* EXERCISE TASKS *
(a) In the passage below about a warming Earth, how far could sea level rise if all the ice melts?
(b) Extend the passage below about a warming Earth by a few sentences, picking up right after its final sentence.

-- BEGIN EXTRACT TO READ --

The Earth has been warming for 13,000 years, why stop now? Warmer pushes crop land north into Canada, Siberia, which opens new lands for food production. Cold will cover everything to the Mexican border in snow. In the first year it will kill just about everything.
The hottest it can get is only a few degrees more, if all the ice melts sea level can go up 20 foot. Sure, we lose some coastline, but open huge areas of Northern Canada to productive use. A rising ocean will cover shallow land, which is the richest for sea life. Florida is one big coral reef, that just happens to be above the surface right now. It would out do the Great Barrior Reef in the splendor of life if it was covered in clear warm water.
From Baton Rouge to Florida is an old trail, later called the English Road, for they cleared it, but long used by Americans, It is the beach line from before the last ice age, and just as natural as the current beachline. All of Florida south of this line was a living reef.

-- END EXTRACT TO READ --
-- BEGIN DATA SHOWN --

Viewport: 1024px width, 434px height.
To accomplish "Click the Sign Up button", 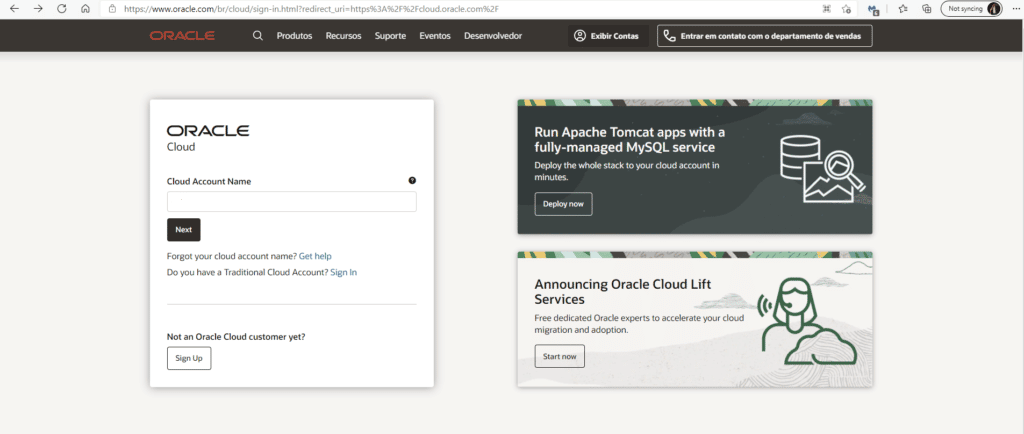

-- END DATA SHOWN --

* RESPONSES IN ORDER *
(a) Up to 20 feet.

(b)
Warm spreads life, fuels it's development, and is the part of the cycle that lead to our development. People did survive ice ages, at least in Europe, there are some old traces in the American tropics but nothing in North America. I am sure they were there, coming across the Bering Land Bridge, but they all died. No trace till after 13,000 when they return.
The survivors in Europe were the reindeer herders, perhaps thousands, but the cattle herders, grain farmers, all died.
We have nothing to do with these climate cycles, but if we could, stopping it seems impossible, and if we had to chose between warmer or cooler, warmer is life, cooler means the death of most creatures.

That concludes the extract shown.